What is Re-Education?
Is it a new curriculum for teaching social skills? Maybe it is yet another "new math" program? Will it help students score higher on the WASL or SAT’s?
Re-EDucation is a philosophical basis for working with children and youth who have emotional and/or behavioral disorders. Re-EDucation grew out of clear research based college programs supported by both Boards of Education and the National Institute of Mental Health in the 1960's.
Re-EDucation is not a coined program, but is firmly based on solid foundations of best practices. It is an ecological or a systematic approach to the problem of working with troubled and troubling children and youth.
One of the keys to the success of a Re-EDucation based program is a Teacher-Counselor. Nicholas Hobbs defined these people as, "a teacher- counselor is a decent adult; educated, well trained; able to give and receive affection, to live relaxed, and to be firm; a person with private resources for the nourishment and refreshment of his own life; not an itinerant worker but a professional through and through; a person with a sense of the significance of time, of the usefulness of today and the promise of tomorrow; a person of hope, quiet confidence, and joy; one who has committed themselves to children and to the proposition that children who are disturbed can be helped by the process of Re-EDucation." (1966)
There are 12 Principles that summarize the philosophy of Re-EDucation:
- Trust between child and adult is essential, the foundation on which all other principles rest, the glue that holds teaching and learning together, the beginning point for re-EDucation.
- Life is to be lived now, not in the past, and lived in the future only as a present challenge.
- Competence makes a difference; children and adolescents should be helped to be good at something, and especially at schoolwork.

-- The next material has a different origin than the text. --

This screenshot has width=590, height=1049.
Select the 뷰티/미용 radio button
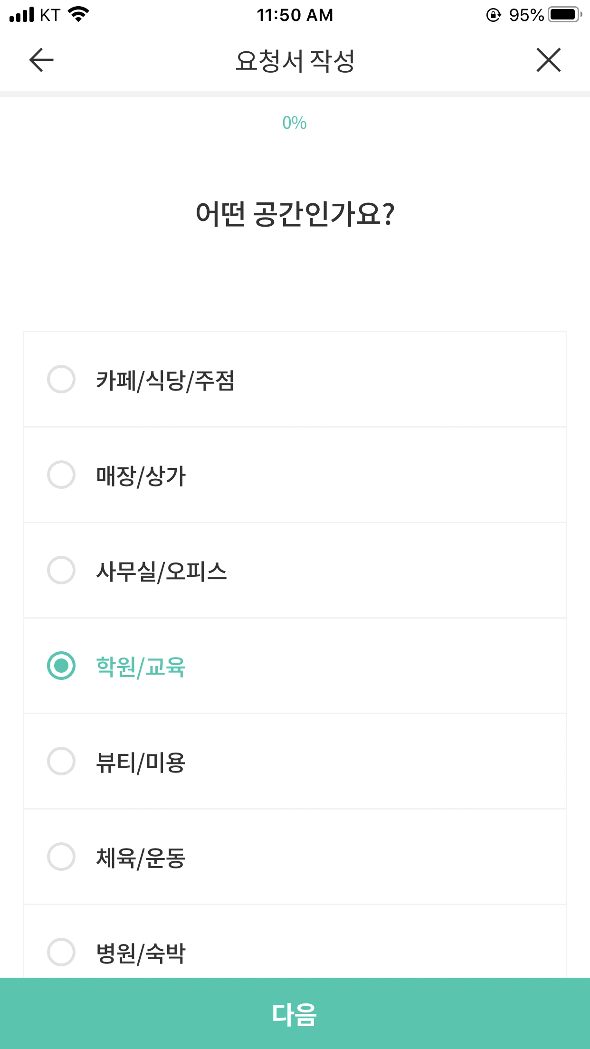[x=61, y=761]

- Time is an ally, working on the side of growth in a period of the development when life has a tremendous forward thrust.
- Self-control can be taught and children and adolescents helped to manage their behavior without the development of psychodynamic insight; and symptoms can and should be controlled by direct address, not necessarily by uncovering therapy.

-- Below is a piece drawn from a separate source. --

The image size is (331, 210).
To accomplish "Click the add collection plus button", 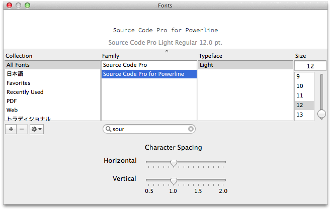I will [x=11, y=129].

- The cognitive competence of children and adolescents can be considerably enhanced; they can be taught generic skills in the management of their lives as well as strategies for coping with the complex array of demands placed on them by family, school, community, or job; in other words, intelligence can be taught.
- Feelings should be nurtured, shared spontaneously, controlled when necessary, expressed when too long repressed, and explored with trusted others.
- The group is very important to young people; it can be a major source of instruction in growing up.
- Ceremony and ritual give order, stability, and confidence to troubled children and adolescents whose lives are often in considerable disarray.
- The body is the armature of the self, the physical self around which the psychological self is constructed.
- Communities are important for children and youth, but the uses and benefits of community must be experienced to be learned.
- In growing up, a child should know some joy in each day and look forward to some joyous event for the morrow.
That might give you an idea what Re-EDucation might be (the ED refers to Emotionally Disordered) but you might still be wondering what is WAREA? WAREA stands for Washington Re-EDucation Association, which is the Northwest branch of AREA. AREA is the American Re-EDucation Association and is the organization that nationally promotes Re-EDucation.
WAREA is a grass roots organization that currently consists of about 20 professionals that are current practitioners working with troubled and troubling children and youth and base their practices on the Principles of Re-EDucation and best practices to work with EBD students/clients.
WAREA sponsors 4 different trainings throughout the year, but offer other services. We are able to come to your setting to do specific trainings, consultation and help support your current staff members in working with EBD children and youth. WAREA trainers are from both the education and mental health fields and have done trainings around the state of Washington and the United States.